Input section start
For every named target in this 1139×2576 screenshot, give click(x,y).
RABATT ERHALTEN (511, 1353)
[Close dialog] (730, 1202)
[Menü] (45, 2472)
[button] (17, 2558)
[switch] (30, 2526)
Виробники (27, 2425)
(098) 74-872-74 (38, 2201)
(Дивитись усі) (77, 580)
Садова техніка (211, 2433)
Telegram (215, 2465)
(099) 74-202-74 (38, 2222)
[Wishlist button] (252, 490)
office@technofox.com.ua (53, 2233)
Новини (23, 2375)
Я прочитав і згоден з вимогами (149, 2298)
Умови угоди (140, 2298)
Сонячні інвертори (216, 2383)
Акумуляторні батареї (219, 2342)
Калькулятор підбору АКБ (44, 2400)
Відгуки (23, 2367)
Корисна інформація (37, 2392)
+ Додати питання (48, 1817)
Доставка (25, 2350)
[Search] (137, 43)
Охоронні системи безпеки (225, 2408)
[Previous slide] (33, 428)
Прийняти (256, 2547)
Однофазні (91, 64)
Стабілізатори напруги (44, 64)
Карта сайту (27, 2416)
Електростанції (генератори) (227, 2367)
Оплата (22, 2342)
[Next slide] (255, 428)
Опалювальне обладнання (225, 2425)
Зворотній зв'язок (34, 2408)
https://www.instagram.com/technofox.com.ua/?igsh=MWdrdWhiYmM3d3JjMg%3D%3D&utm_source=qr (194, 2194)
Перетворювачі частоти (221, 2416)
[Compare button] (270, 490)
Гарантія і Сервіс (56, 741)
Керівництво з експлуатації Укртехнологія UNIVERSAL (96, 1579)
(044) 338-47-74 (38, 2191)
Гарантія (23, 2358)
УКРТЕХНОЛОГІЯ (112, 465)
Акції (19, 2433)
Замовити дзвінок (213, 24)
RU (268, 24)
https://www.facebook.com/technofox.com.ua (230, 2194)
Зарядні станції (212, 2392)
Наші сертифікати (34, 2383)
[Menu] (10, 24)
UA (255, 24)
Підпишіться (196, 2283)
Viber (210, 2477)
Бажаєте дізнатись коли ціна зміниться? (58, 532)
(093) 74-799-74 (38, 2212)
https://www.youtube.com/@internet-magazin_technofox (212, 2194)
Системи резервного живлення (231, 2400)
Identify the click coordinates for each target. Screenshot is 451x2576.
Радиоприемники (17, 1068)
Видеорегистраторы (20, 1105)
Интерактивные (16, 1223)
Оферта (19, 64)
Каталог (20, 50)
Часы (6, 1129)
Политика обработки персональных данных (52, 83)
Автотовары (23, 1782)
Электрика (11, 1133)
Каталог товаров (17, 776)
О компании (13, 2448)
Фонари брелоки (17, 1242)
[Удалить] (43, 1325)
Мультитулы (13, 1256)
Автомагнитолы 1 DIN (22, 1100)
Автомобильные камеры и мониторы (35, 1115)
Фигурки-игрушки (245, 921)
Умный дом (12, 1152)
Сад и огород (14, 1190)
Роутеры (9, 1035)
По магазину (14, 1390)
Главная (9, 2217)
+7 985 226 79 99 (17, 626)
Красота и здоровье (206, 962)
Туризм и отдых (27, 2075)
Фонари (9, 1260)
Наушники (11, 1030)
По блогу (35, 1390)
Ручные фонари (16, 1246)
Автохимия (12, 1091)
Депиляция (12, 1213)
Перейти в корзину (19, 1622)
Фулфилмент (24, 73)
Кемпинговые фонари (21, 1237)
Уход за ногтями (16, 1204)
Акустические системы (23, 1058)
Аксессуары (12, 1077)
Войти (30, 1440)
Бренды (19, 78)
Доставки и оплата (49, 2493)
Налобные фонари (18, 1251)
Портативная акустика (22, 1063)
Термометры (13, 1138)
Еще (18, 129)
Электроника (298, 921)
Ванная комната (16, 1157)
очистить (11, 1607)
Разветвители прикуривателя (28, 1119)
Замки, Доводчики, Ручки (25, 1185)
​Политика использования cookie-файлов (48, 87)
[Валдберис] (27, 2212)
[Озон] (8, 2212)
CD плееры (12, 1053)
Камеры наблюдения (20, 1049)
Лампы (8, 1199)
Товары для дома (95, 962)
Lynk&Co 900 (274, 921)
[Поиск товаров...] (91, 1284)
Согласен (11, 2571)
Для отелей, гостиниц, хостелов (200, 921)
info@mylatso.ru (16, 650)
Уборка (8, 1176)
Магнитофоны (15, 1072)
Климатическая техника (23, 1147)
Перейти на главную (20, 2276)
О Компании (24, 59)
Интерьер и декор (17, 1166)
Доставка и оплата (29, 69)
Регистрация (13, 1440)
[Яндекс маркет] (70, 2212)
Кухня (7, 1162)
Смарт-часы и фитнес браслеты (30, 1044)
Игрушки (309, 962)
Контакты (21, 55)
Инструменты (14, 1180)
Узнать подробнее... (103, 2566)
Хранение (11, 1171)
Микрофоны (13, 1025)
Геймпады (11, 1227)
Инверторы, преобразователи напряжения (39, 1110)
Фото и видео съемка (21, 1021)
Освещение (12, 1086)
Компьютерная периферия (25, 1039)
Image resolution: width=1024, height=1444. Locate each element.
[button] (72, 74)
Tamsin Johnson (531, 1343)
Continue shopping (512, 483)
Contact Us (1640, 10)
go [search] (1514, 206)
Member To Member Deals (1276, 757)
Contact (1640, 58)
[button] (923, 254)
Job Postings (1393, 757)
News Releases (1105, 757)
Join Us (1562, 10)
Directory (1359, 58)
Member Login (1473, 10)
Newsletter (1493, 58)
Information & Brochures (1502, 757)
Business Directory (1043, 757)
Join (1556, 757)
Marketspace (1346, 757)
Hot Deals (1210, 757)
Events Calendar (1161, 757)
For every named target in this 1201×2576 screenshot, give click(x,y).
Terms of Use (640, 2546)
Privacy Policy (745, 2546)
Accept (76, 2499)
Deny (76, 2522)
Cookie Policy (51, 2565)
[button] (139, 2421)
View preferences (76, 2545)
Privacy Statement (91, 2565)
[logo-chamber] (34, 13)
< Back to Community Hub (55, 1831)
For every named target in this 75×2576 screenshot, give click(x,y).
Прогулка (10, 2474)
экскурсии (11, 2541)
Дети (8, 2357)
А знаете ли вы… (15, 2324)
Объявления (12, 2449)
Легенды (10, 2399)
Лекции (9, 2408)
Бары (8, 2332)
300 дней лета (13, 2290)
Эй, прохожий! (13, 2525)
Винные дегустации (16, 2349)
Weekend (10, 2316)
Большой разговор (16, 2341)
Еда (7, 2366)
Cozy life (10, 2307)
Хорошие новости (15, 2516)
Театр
Input section end
What to do. There is a run of lines above from the one with "Перетворювачі частоти (221, 2416)" to the one with "99 (17, 626)"; print exactly that run, both ends included, and nothing else.

Expected output.
Перетворювачі частоти (221, 2416)
[Compare button] (270, 490)
Гарантія і Сервіс (56, 741)
Керівництво з експлуатації Укртехнологія UNIVERSAL (96, 1579)
(044) 338-47-74 (38, 2191)
Гарантія (23, 2358)
УКРТЕХНОЛОГІЯ (112, 465)
Акції (19, 2433)
Замовити дзвінок (213, 24)
RU (268, 24)
https://www.facebook.com/technofox.com.ua (230, 2194)
Зарядні станції (212, 2392)
Наші сертифікати (34, 2383)
[Menu] (10, 24)
UA (255, 24)
Підпишіться (196, 2283)
Viber (210, 2477)
Бажаєте дізнатись коли ціна зміниться? (58, 532)
(093) 74-799-74 (38, 2212)
https://www.youtube.com/@internet-magazin_technofox (212, 2194)
Системи резервного живлення (231, 2400)
Identify the click coordinates for each target. Screenshot is 451x2576.
Радиоприемники (17, 1068)
Видеорегистраторы (20, 1105)
Интерактивные (16, 1223)
Оферта (19, 64)
Каталог (20, 50)
Часы (6, 1129)
Политика обработки персональных данных (52, 83)
Автотовары (23, 1782)
Электрика (11, 1133)
Каталог товаров (17, 776)
О компании (13, 2448)
Фонари брелоки (17, 1242)
[Удалить] (43, 1325)
Мультитулы (13, 1256)
Автомагнитолы 1 DIN (22, 1100)
Автомобильные камеры и мониторы (35, 1115)
Фигурки-игрушки (245, 921)
Умный дом (12, 1152)
Сад и огород (14, 1190)
Роутеры (9, 1035)
По магазину (14, 1390)
Главная (9, 2217)
+7 985 226 79 99 (17, 626)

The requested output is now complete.